Before the advent of the internet, and other modern ways of disseminating information, a significant claim made against governments around the world was that there was corruption festering below the surface. While many of these claims were warranted, the truth was hidden by the sheer size of the bureaucracy that was being questioned. Today, we expect even more transparency and honesty from our politicians and governments than we did in the past, and the expectation is that these demands are being met. This is substantiated by the broadcast and publishing of many government events and documents.
Yet this same technology only makes it easier for governments to hide their inner workings and outer influences. This is most visible with wikileaks, where Julian Assange and his fellow moderators publish huge amounts of state secrets — secrets which many believe shouldn’t be kept in the first place, due to the sentiments of the citizens.
Yet the cloak and dagger backroom dealings continue, and corruption is still present. Today more than ever before, single entities are able to control much of a government through donations, which for all intents and purposes are brives. Corporations or people who have vested interests in policy and regulation can easily assert their influence by lining the pockets of influential players in the political arena. Not only is this process hidden from the public’s eye by the very people who receive these private payrolls, but the work that is done for the bidders is whisked away and pushed out of the public eye until the changes are finalized and reform or contention is an impossibility.
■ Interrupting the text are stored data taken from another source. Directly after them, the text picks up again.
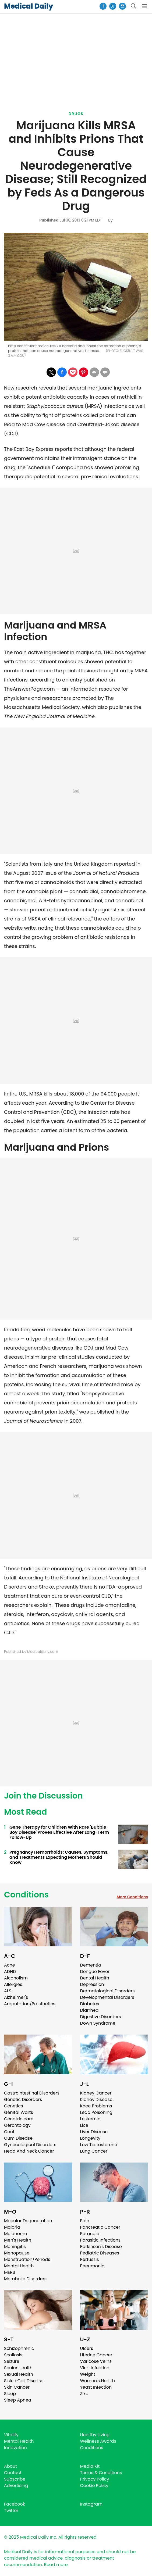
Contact (13, 2473)
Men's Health (17, 2240)
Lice (84, 2125)
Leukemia (90, 2119)
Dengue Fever (95, 1971)
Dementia (90, 1965)
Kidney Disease (96, 2099)
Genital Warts (18, 2112)
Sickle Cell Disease (23, 2381)
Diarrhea (89, 2010)
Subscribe (14, 2479)
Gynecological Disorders (30, 2145)
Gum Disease (18, 2138)
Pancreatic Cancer (100, 2227)
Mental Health (19, 2266)
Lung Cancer (94, 2151)
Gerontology (17, 2125)
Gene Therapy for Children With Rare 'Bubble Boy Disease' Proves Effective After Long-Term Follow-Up (59, 1832)
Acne (9, 1965)
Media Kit (90, 2466)
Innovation (15, 2448)
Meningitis (15, 2246)
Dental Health (94, 1978)
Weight (87, 2374)
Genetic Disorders (23, 2099)
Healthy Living (95, 2435)
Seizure (11, 2361)
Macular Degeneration (28, 2221)
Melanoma (15, 2234)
The epitome of this is the TransPacific Partnership, or TPP, which has been shrouded in mystery for months. Not only does it contain agreements, regulations, and definitions, or lack there of, which directly benefit the corporations and governments who have been invested in its creation, it goes against many of the beliefs and desires of citizens and organizations around the world who crusade for fairer trade laws and a more open process of passing international agreements such as this..
While the TPP has yet to pass in the United States, it is in the final stages of this process, and a conclusion regarding it will be reached soon. For now, people are hoping that the protests of the many who decry this agreement will overpower the diversions that have been used to appease the public. There is still a chance to prevent this agreement from being pushed through, though it will take immense effort on the part of the people.